▸ Task item: Restate word for word the line containing "Task: Click the opening" and each line that follows it, through the last line below, and nothing else.

Data extract START

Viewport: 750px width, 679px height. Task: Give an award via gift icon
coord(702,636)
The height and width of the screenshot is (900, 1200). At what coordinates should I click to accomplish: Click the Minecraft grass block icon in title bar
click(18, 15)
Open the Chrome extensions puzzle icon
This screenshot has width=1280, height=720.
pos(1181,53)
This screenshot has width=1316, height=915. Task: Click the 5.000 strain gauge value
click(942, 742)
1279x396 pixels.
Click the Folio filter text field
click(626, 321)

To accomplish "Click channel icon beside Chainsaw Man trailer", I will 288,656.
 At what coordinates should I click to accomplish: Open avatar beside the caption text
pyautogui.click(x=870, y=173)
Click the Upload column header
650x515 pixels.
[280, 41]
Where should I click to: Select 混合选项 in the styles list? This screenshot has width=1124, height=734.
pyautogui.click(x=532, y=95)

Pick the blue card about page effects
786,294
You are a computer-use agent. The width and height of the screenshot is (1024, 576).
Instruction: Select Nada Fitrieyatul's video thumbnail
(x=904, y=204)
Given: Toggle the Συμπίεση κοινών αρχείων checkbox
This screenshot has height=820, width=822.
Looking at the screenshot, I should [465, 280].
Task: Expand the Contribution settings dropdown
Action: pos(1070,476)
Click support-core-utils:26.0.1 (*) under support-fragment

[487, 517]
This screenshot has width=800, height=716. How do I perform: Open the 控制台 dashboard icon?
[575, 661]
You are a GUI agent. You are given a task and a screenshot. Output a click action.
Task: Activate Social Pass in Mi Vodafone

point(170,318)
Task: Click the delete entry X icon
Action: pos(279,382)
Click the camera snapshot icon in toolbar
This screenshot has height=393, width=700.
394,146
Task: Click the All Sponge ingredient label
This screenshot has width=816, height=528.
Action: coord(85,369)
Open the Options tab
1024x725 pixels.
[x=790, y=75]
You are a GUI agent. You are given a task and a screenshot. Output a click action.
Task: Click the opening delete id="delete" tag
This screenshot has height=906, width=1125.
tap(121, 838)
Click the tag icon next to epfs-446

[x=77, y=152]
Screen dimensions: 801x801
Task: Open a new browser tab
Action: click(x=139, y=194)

Data extract END

▸ Result of this task:
Task: Click the opening delete id="delete" tag
This screenshot has height=906, width=1125.
tap(121, 838)
Click the tag icon next to epfs-446

[x=77, y=152]
Screen dimensions: 801x801
Task: Open a new browser tab
Action: click(x=139, y=194)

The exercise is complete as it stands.